Both homework projects explore how randomness reveals order through repetition. In both cases, we simulate a Bernoulli process — a sequence of independent trials where each trial has only two possible outcomes, often labeled as success (1) or failure (0). Over many repetitions, the average of these outcomes approaches a predictable value, illustrating the Law of Large Numbers (LLN).

Even though the two simulations may differ in setup (for example, one might focus on the frequency of successes, and another on cumulative probabilities or distributions), they share the same mathematical backbone: the Bernoulli distribution and its relationship with combinatorics.

Mathematical Similarities

1. Bernoulli Process and Binomial Coefficients

Every sequence of independent Bernoulli trials can be described using the binomial distribution.
The probability of getting exactly k successes in n trials is:

$$
P(X = k) = \binom{n}{k} p^k (1-p)^{n-k}
$$

The term $$\binom{n}{k}$$ (the binomial coefficient) counts the number of ways k successes can occur in n trials.
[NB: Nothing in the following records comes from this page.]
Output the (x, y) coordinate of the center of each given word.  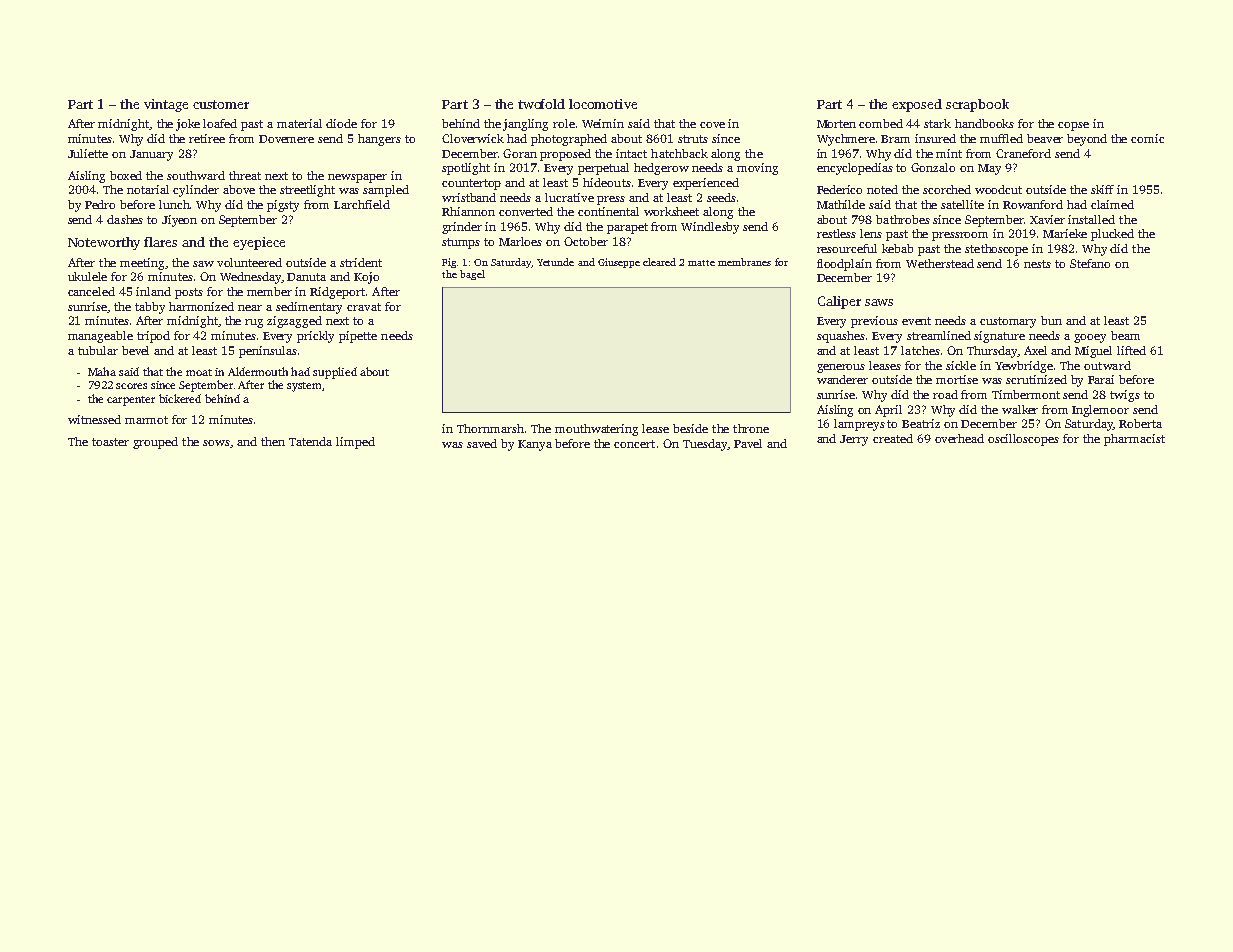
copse (1073, 126)
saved (482, 443)
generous (841, 368)
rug (254, 323)
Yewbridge (1024, 367)
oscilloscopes (1023, 440)
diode (341, 123)
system (304, 387)
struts (693, 139)
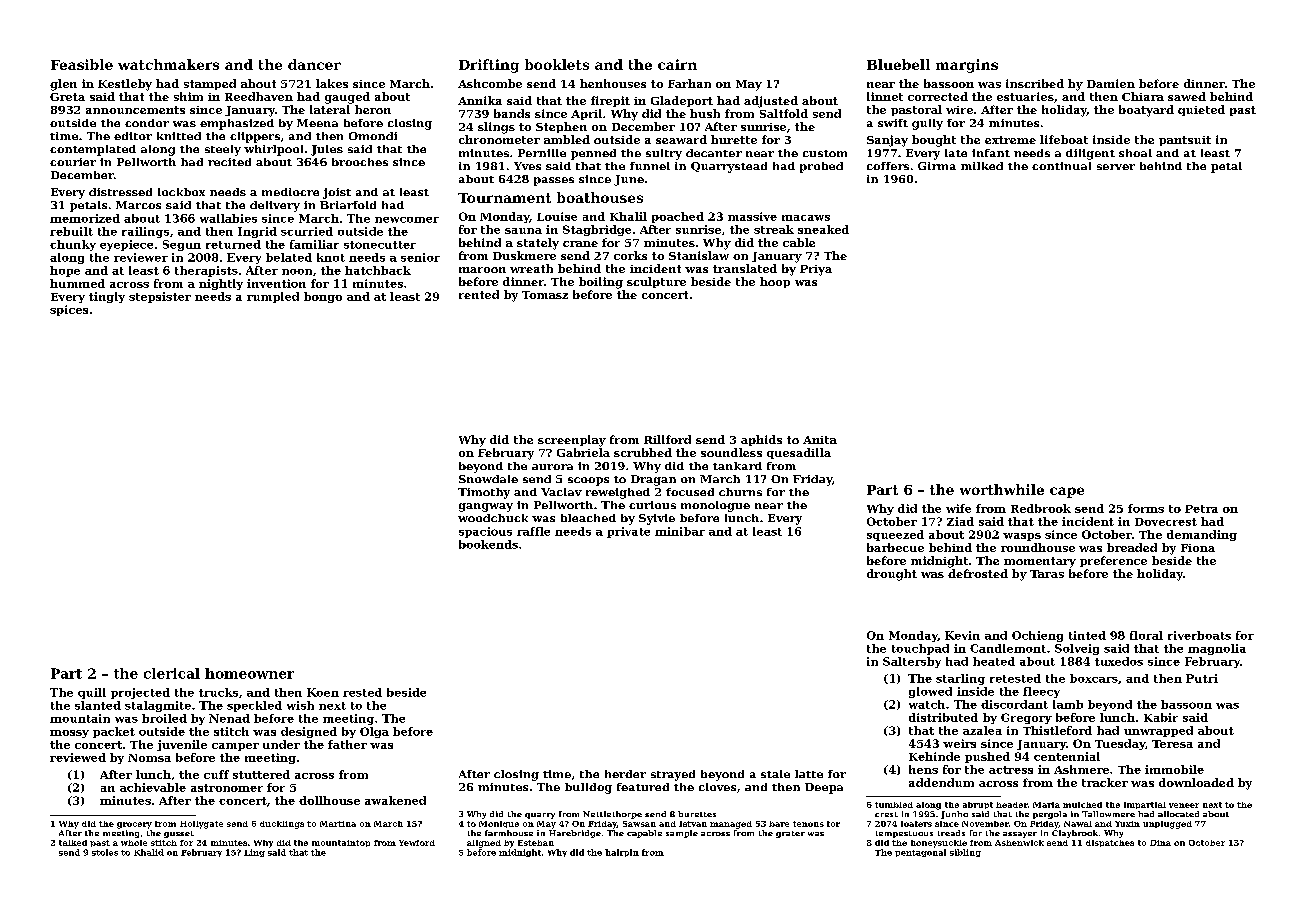  What do you see at coordinates (1002, 489) in the screenshot?
I see `worthwhile` at bounding box center [1002, 489].
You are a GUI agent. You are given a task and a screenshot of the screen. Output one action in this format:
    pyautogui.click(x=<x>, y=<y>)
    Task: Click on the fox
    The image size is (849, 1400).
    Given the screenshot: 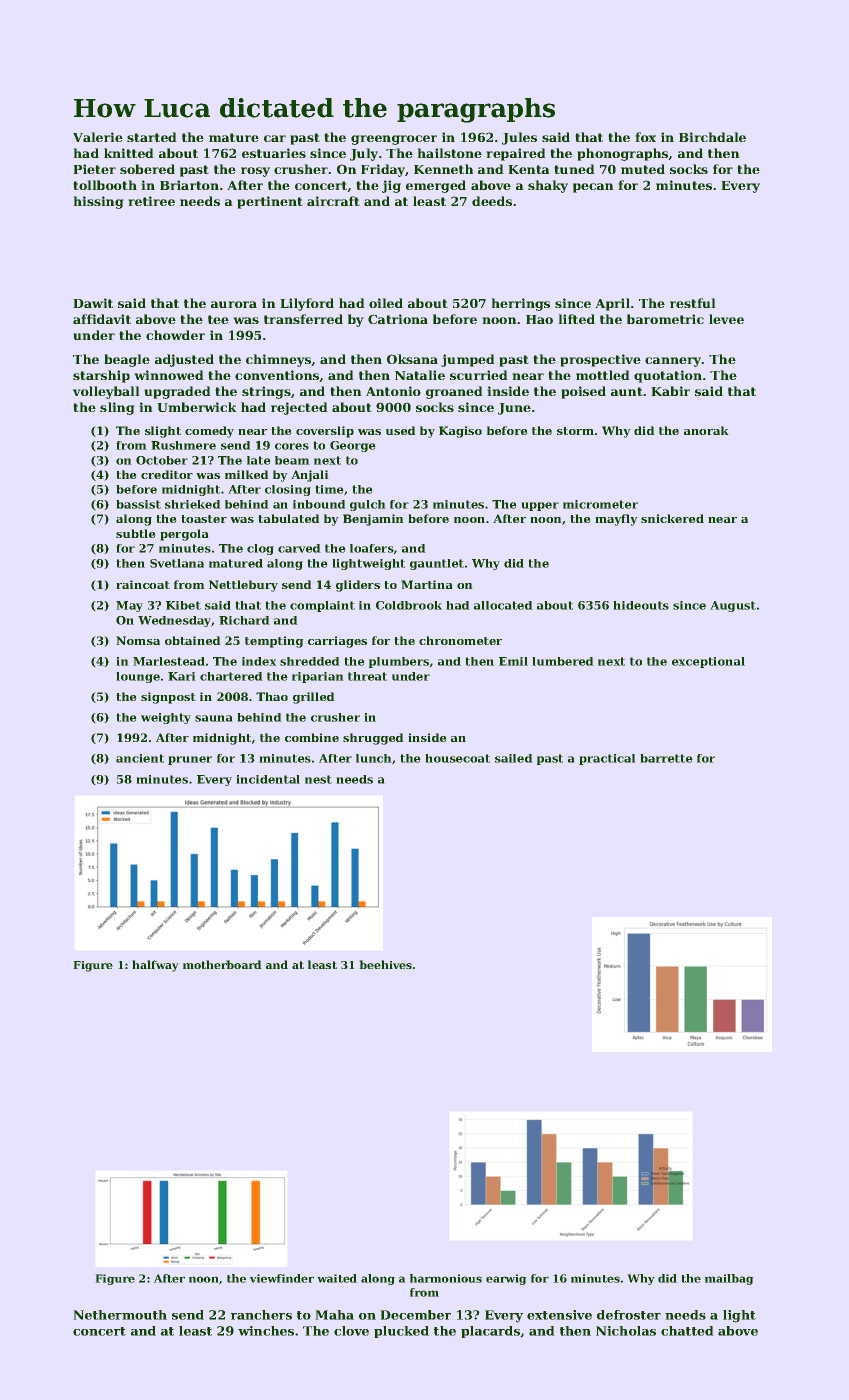 What is the action you would take?
    pyautogui.click(x=646, y=137)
2. Pascal’s Triangle Connection

The coefficients $$\binom{n}{k}$$ form Pascal’s triangle.
Each row of Pascal’s triangle corresponds to all possible outcomes of a Bernoulli process with n trials.
The symmetry and recursive structure of Pascal’s triangle directly mirror the recursive nature of probabilities in successive trials.

3. Binomial Expansion

The binomial theorem states that:

$$
(p + q)^n = \sum_{k=0}^n \binom{n}{k} p^k q^{n-k}
$$

If we interpret \(p\) as the probability of success and \(q = 1 - p\) as failure, this expansion represents the total probability of all possible combinations of outcomes — a perfect algebraic analogue of the Bernoulli process.
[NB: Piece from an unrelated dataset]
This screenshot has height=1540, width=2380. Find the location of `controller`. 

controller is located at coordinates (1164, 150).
Differences Between the Two Simulations

  • One simulation may focus on empirical frequencies — repeating the experiment many times and showing that the sample mean converges to the expected probability \(E[X] = p\).
  • The other might emphasize distributional convergence — how the shape of the histogram of outcomes (the binomial distribution) stabilizes and resembles the theoretical curve as \(n\) grows.

Both reflect the LLN, but from different perspectives:

  • The first emphasizes convergence of averages (a numerical law).
  • The second emphasizes convergence of distributions (a probabilistic law).
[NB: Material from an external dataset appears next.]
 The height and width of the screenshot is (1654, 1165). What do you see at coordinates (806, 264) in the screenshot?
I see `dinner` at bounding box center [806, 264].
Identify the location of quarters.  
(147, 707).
Combinatorial and Fibonacci Relationships

Combinatorial coefficients show how possible outcomes grow exponentially with the number of trials.
Interestingly, certain paths through Pascal’s triangle relate to the Fibonacci sequence: summing along its diagonals yields Fibonacci numbers.
This reveals how both sequences (binomial coefficients and Fibonacci numbers) are connected through recursive combinatorial relationships.

For example:

$$
F_{n} = \sum_{k=0}^{\lfloor (n-1)/2 \rfloor} \binom{n - k - 1}{k}
$$

This expresses Fibonacci numbers as sums of binomial coefficients — another bridge between probabilistic and combinatorial worlds.

Law of Large Numbers (LLN) Revisited

The LLN states that as the number of trials \(n \to \infty\), the sample mean \(\bar{X}_n\) converges to the expected value \(p\):

$$ \bar{X}_n = \frac{1}{n} \sum_{i=1}^n X_i \xrightarrow{n \to \infty} p$$

In both homework projects, this principle appears either as a visual convergence (in simulations) or as an algebraic property (in probability formulas).
The LLN is thus the bridge connecting empirical randomness with theoretical stability — just as the structure of Pascal’s triangle bridges discrete combinatorics with continuous probability behavior.